Dacia Spring : la voiture électrique qu’on croyait finie… mais qui résiste encore
Annoncée comme condamnée à court terme face à l’arrivée de concurrentes plus modernes et de la suppression du bonus écologique, la Dacia Spring démontre pourtant une étonnante capacité de résilience. Alors que ses ventes semblaient sur le déclin en début d’année 2024, la petite citadine roumaine s’accroche solidement à sa place sur le marché européen, portée par une formule toujours aussi efficace : simplicité, accessibilité et réponse aux besoins de la mobilité urbaine.
Une première moitié d’année difficile
La Dacia Spring a vécu un début d’année 2024 particulièrement tumultueux. Avec la fin du bonus écologique en France, son tarif a brutalement augmenté de plusieurs milliers d’euros. Ce coup dur s’est ajouté à l’arrivée d’une concurrence sérieuse, comme la nouvelle Citroën e-C3, la Leapmotor T03 ou encore la prometteuse BYD Dolphin Surf. Autant de modèles qui semblaient mieux armés techniquement et technologiquement pour séduire un public de plus en plus exigeant. Mais contre toute attente, la Spring ne s’est pas laissée enterrer.
Des chiffres encourageants à l’échelle européenne
Si la France a vu les ventes de la Dacia Spring chuter lourdement au premier semestre, le marché européen donne une image bien différente. Avec 18 900 unités écoulées entre janvier et juin 2024, la Spring reste très proche de la Citroën e-C3, qui totalise 22 600 ventes. La performance est notable, d’autant plus que la citadine Dacia a réussi à se hisser à la 20e place des voitures électriques les plus vendues en Europe au mois de juin. Cette remontée s’explique en partie par la reprise des livraisons interrompues plusieurs mois durant à cause du restylage. Malgré tout, cette dynamique laisse penser que la Spring conserve encore un véritable potentiel commercial.
Une Citroën e-C3 qui cale en juin

La faiblesse des chiffres de la Dacia Spring en début d’année a souvent été mise en parallèle avec le bon démarrage de la nouvelle Citroën e-C3. Toutefois, en juin, la tendance s’est inversée : la petite française n’est même pas parvenue à se classer dans le Top 25 européen des ventes électriques.

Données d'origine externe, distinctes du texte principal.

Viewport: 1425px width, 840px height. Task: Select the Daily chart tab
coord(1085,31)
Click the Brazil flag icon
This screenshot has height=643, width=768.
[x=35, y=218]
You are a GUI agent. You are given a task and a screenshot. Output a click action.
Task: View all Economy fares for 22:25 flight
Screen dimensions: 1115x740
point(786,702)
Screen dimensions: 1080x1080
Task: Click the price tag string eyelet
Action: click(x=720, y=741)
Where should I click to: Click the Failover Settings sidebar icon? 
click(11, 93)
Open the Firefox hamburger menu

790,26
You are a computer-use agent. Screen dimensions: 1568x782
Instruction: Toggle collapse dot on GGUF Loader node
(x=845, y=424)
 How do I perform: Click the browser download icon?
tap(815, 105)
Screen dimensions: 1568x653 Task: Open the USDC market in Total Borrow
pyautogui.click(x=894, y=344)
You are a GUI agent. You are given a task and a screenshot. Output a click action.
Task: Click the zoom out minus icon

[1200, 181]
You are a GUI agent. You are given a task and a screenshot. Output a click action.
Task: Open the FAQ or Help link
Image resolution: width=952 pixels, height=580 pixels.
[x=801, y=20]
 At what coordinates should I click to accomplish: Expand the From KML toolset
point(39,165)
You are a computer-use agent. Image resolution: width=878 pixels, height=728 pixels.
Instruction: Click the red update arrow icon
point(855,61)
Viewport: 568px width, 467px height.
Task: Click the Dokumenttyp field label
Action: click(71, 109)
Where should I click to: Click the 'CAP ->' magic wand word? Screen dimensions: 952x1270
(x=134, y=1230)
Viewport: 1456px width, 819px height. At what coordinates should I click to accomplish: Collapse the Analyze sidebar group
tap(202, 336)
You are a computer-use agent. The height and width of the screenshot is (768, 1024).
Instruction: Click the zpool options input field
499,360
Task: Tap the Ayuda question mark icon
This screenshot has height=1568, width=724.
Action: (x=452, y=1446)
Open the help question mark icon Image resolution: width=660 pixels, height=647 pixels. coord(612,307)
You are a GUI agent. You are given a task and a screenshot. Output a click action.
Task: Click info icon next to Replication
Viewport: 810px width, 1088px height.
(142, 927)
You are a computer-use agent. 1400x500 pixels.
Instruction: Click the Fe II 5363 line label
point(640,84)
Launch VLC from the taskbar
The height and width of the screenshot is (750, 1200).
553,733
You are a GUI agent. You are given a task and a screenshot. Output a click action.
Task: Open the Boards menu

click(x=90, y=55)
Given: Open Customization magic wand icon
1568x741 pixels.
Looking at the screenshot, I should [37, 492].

En France, seuls 726 exemplaires ont été immatriculés, soit un score inférieur à celui d’une Renault Mégane E-Tech en net recul. Plusieurs facteurs peuvent expliquer cette situation, notamment les perturbations liées au transfert partiel de la production de la C3 de la Slovaquie vers la Serbie. Cette transition industrielle semble avoir pesé sur les volumes disponibles et sur les délais de livraison, impactant directement les immatriculations.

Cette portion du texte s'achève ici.